Chancellor Rachel Reeves is set to deliver the news many fear on 30 October, with a number of investment harming measures under consideration. According to reports, they may include a rise in capital gains tax (CGT), removal of some pensions reliefs and inheritance tax (IHT) rule changes.
While potential changes are being floated in the media, very little has been confirmed.
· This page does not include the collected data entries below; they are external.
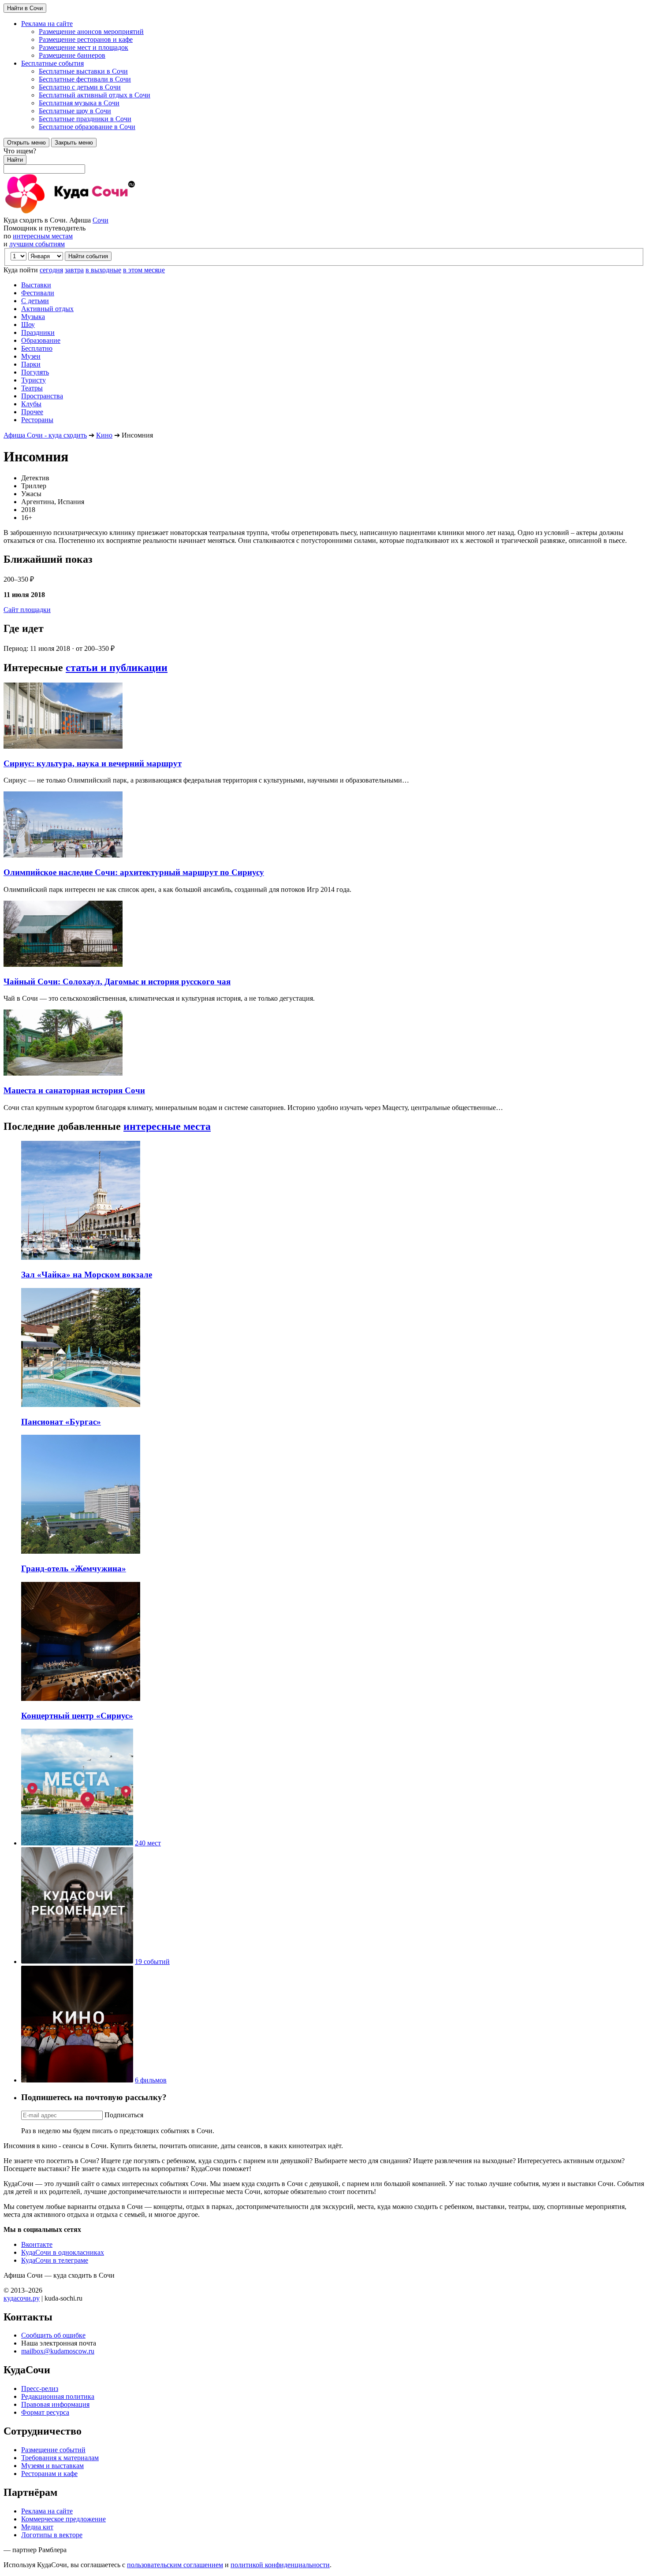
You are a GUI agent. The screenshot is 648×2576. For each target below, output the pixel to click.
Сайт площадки (27, 609)
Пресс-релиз (39, 2388)
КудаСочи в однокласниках (62, 2252)
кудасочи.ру (22, 2298)
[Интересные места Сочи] (77, 1843)
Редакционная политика (57, 2396)
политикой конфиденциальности (280, 2565)
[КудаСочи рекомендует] (77, 1961)
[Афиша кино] (77, 2080)
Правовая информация (55, 2404)
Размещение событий (53, 2450)
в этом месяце (144, 270)
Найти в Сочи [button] (25, 8)
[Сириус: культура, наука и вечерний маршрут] (63, 746)
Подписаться (123, 2115)
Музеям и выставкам (52, 2465)
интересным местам (43, 236)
This is creating significant uncertainty and prompting clients to take pre-emptive action.
Fears over cuts to taking pension cash tax-free have meant 33% of advisers have clients doing this early, while 16% of had clients increasing pension contributions, AJ Bell found.
CGT queries are also increasing, with over a quarter (27%) of advisers seeing a rise in, and a fifth (19%) seeing a corresponding increase in the number of clients looking to sell assets to realise gains before the Budget.
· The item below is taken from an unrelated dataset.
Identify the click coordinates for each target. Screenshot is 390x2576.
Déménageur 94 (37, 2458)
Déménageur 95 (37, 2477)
The researchers also found other wealth protection measures have also become more common, with new gifting reported by 10% of advisers. Moving assets to an Isa (8%) or Sipp (5%), increasing Isa subscriptions (4%) and moving unwrapped assets into investment bonds (4%) also mentioned.
See also: AJ Bell warns capital gains reset upon death and IHT reliefs at risk in the Budget
Rachel Vahey, head of public policy at AJ Bell, said: “The wait for Labour’s first Budget following July’s election has felt almost as long as the proceeding 14 years since the late Alistair Darling held the post of chancellor when the party was last in government.
“Speculation and rumour have clouded any sense of optimism that Reeves and Starmer have tried to inject into the state of the country’s finances in recent weeks, and this has had a direct impact on the decisions savers and investors are making ahead of 30 October.”
“What’s clear is that the level of uncertainty created ahead of the Budget has real-world consequences.”
In response to all this, AJ Bell is calling on the government to commit to a ‘Pensions Tax Lock’ to avoid further damaging speculation.
See also: Government’s ‘AIM-pocalypse’ would go far beyond inheritances – Wealth Club
Chief executive Michael Summersgill, said: “The chancellor should resist a short-sighted tax grab from the nation’s long-term savings system.
“Instead, a public commitment to a Pensions Tax Lock, promising not to tinker with the fundamentals of the pension tax system in this parliament, would deliver confidence for savers and signal that this government is serious about supporting long-term prosperity.
“Workers who set money aside decades before retirement, taking responsibility for providing for themselves once they stop working, should not be subject to endless speculation about how their own money may or may not be taxed.
“Individuals are expected to spend their entire working life building a retirement pot based on a pension tax pact with the government. A commitment is made in good faith that they will be rewarded for making sacrifices today to provide for themselves tomorrow.”